Source passage Block Start

Armour Thyroid vs Methimazole (Tapazole): Head-to-Head Efficacy Compared

At a glance
- Armour Thyroid / treats hypothyroidism (underactive thyroid) by supplying T4 and T3
- Methimazole (Tapazole) / treats hyperthyroidism (overactive thyroid) by blocking hormone synthesis
- No direct head-to-head trial exists / the drugs target opposite conditions
- Armour Thyroid dose range / 15 mg to 180 mg daily, titrated by TSH
- Methimazole dose range / 5 mg to 40 mg daily for Graves disease
- Methimazole remission rate / approximately 50% after 12 to 18 months of therapy
- Hoang et al. 2013 / NDT showed patient-preference signal vs levothyroxine alone
- Cooper 2005 NEJM / standard antithyroid therapy review confirming methimazole as first-line
- Sequential use is possible / patients treated for hyperthyroidism may later need thyroid replacement
- ATA guidelines / recommend levothyroxine over NDT for most hypothyroid patients
Why These Two Drugs Get Compared (and Why the Comparison Misleads)
Patients searching for "Armour Thyroid vs methimazole" are often navigating a transition from one thyroid condition to another, or they have received conflicting information about thyroid treatment. The core reality is simple: these drugs do opposite things. Armour Thyroid adds thyroid hormone to the body. Methimazole removes it.
No randomized controlled trial has ever placed Armour Thyroid against methimazole because the clinical question makes no pharmacologic sense. You would not compare insulin with metformin in a "which is better" framework without first specifying whether the patient has type 1 or type 2 diabetes. The same logic applies here. Armour Thyroid (natural desiccated thyroid, or NDT) contains both thyroxine (T4) and triiodothyronine (T3) derived from porcine thyroid glands and is FDA-approved for hypothyroidism [1]. Methimazole belongs to the thionamide class of antithyroid agents and works by inhibiting thyroid peroxidase, the enzyme responsible for organification of iodine and coupling of iodotyrosines [2]. The 2016 American Thyroid Association (ATA) guidelines for hyperthyroidism list methimazole as the preferred antithyroid drug in nearly all clinical scenarios except first-trimester pregnancy [3].

Source passage Block End
Entries supplied Block Start

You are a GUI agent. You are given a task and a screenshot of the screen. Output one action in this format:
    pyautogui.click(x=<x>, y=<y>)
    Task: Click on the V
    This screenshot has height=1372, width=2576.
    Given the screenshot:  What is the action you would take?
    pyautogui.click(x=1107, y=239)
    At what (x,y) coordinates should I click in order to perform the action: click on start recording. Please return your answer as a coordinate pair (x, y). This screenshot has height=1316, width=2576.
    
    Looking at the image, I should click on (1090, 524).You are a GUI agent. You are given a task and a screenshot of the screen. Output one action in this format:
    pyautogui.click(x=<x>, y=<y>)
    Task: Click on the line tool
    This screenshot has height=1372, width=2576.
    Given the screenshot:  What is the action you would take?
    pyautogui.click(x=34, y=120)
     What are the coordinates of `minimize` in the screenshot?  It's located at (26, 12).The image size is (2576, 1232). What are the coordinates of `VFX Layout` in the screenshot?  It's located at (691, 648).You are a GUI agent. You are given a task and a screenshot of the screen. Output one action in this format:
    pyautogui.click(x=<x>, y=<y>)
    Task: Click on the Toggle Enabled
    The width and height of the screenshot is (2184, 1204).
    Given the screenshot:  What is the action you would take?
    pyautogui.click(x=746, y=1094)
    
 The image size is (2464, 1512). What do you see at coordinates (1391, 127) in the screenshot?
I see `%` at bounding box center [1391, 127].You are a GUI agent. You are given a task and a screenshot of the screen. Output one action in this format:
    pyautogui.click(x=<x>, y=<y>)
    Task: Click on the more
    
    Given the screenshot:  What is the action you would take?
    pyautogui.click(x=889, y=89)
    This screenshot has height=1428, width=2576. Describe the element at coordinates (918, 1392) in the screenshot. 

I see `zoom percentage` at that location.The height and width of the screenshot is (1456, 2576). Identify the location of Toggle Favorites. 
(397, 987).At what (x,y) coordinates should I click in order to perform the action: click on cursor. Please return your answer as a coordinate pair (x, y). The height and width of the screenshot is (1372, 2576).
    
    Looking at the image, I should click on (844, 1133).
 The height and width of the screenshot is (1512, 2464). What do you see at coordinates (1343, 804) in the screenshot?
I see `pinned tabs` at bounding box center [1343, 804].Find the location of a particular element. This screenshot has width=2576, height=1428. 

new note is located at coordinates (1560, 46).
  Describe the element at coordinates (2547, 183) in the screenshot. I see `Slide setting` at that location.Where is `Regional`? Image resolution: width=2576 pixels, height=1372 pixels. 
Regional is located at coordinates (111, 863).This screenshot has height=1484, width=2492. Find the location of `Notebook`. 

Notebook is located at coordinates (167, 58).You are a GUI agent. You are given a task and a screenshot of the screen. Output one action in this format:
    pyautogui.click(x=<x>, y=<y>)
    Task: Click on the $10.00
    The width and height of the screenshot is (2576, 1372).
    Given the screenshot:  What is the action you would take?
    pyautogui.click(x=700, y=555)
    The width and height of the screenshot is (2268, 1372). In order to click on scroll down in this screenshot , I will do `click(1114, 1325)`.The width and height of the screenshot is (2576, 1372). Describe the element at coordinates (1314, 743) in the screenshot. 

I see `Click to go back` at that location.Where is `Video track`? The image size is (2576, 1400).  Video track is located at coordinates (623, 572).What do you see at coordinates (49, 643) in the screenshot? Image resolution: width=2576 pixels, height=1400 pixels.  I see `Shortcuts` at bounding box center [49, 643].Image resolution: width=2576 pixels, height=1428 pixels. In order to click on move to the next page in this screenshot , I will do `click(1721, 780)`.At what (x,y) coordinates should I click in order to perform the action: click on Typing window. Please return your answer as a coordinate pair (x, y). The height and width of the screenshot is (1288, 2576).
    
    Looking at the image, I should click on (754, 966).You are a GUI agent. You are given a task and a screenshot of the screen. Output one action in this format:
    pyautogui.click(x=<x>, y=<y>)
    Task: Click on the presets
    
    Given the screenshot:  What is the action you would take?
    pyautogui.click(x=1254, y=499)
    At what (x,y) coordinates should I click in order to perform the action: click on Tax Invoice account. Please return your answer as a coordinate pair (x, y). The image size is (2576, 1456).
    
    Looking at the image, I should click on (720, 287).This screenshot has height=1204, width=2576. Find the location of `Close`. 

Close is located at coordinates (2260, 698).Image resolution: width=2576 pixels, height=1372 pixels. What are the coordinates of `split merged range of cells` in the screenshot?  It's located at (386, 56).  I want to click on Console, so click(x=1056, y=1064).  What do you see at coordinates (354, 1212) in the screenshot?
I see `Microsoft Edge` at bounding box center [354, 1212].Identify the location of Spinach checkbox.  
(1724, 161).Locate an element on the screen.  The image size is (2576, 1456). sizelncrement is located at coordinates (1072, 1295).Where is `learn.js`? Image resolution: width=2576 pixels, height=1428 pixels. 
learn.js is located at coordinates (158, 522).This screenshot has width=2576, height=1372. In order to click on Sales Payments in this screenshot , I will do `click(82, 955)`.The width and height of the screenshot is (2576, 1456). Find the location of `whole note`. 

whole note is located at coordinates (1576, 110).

Entries supplied Block End

# Assignment A:
Quote the thyroid drug comparison word for word, the stretch from "Patients searching for" through "Methimazole removes it.".
# Assignment B:
In the thyroid drug comparison, where does the T4 and T3 in Armour Thyroid come from?
The material has nothing to do with the thyroid drug comparison.

# Written solution A:
Patients searching for "Armour Thyroid vs methimazole" are often navigating a transition from one thyroid condition to another, or they have received conflicting information about thyroid treatment. The core reality is simple: these drugs do opposite things. Armour Thyroid adds thyroid hormone to the body. Methimazole removes it.

# Written solution B:
Porcine thyroid glands.